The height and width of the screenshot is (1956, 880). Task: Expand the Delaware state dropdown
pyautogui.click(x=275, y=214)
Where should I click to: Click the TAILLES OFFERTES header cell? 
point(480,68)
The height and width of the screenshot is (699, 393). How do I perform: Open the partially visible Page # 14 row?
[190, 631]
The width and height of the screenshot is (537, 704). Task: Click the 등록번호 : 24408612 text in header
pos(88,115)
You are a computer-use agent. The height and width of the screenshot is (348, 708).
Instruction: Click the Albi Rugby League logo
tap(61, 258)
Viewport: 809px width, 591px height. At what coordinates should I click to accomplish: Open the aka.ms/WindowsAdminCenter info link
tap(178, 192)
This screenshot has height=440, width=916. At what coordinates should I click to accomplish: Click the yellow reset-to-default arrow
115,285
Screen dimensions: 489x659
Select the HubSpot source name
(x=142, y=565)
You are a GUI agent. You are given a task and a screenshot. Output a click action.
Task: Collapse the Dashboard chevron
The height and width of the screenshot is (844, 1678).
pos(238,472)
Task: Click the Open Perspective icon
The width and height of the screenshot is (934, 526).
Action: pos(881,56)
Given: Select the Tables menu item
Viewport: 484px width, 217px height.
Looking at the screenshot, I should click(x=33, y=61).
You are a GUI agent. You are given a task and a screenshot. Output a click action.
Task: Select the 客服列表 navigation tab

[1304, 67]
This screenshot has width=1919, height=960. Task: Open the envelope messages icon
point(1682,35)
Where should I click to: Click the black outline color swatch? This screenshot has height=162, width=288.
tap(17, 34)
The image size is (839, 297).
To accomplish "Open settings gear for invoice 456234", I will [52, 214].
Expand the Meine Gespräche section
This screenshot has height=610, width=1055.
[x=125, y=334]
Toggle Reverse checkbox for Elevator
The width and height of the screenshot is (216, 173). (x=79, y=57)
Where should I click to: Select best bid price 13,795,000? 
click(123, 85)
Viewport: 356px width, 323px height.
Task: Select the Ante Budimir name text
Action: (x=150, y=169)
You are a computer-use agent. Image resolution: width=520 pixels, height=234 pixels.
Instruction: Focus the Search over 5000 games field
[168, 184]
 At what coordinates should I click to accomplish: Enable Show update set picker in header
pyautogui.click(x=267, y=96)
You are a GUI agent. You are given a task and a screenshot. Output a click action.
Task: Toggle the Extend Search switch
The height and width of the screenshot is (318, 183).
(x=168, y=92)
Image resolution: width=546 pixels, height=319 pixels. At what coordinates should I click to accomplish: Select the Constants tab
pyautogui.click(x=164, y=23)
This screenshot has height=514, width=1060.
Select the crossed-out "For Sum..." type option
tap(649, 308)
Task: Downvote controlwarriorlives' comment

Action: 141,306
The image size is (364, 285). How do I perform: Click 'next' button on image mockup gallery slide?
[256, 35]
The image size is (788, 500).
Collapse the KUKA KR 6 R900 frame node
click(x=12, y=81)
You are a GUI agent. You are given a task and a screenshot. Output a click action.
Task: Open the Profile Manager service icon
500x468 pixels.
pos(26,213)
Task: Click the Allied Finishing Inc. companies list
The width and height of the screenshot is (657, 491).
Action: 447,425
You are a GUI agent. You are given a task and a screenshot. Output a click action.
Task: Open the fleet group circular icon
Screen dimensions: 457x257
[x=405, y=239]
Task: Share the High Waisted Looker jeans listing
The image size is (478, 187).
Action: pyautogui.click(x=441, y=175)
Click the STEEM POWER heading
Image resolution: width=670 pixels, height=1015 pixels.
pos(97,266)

▶ **The problem**: Only the lines from the one containing "Task: Downvote controlwarriorlives' comment" through the last line of the material should be returned, each one exactly as written.

▶ **Output of the task**:
Task: Downvote controlwarriorlives' comment

Action: 141,306
The image size is (364, 285). How do I perform: Click 'next' button on image mockup gallery slide?
[256, 35]
The image size is (788, 500).
Collapse the KUKA KR 6 R900 frame node
click(x=12, y=81)
You are a GUI agent. You are given a task and a screenshot. Output a click action.
Task: Open the Profile Manager service icon
500x468 pixels.
pos(26,213)
Task: Click the Allied Finishing Inc. companies list
The width and height of the screenshot is (657, 491).
Action: 447,425
You are a GUI agent. You are given a task and a screenshot. Output a click action.
Task: Open the fleet group circular icon
Screen dimensions: 457x257
[x=405, y=239]
Task: Share the High Waisted Looker jeans listing
The image size is (478, 187).
Action: pyautogui.click(x=441, y=175)
Click the STEEM POWER heading
Image resolution: width=670 pixels, height=1015 pixels.
pos(97,266)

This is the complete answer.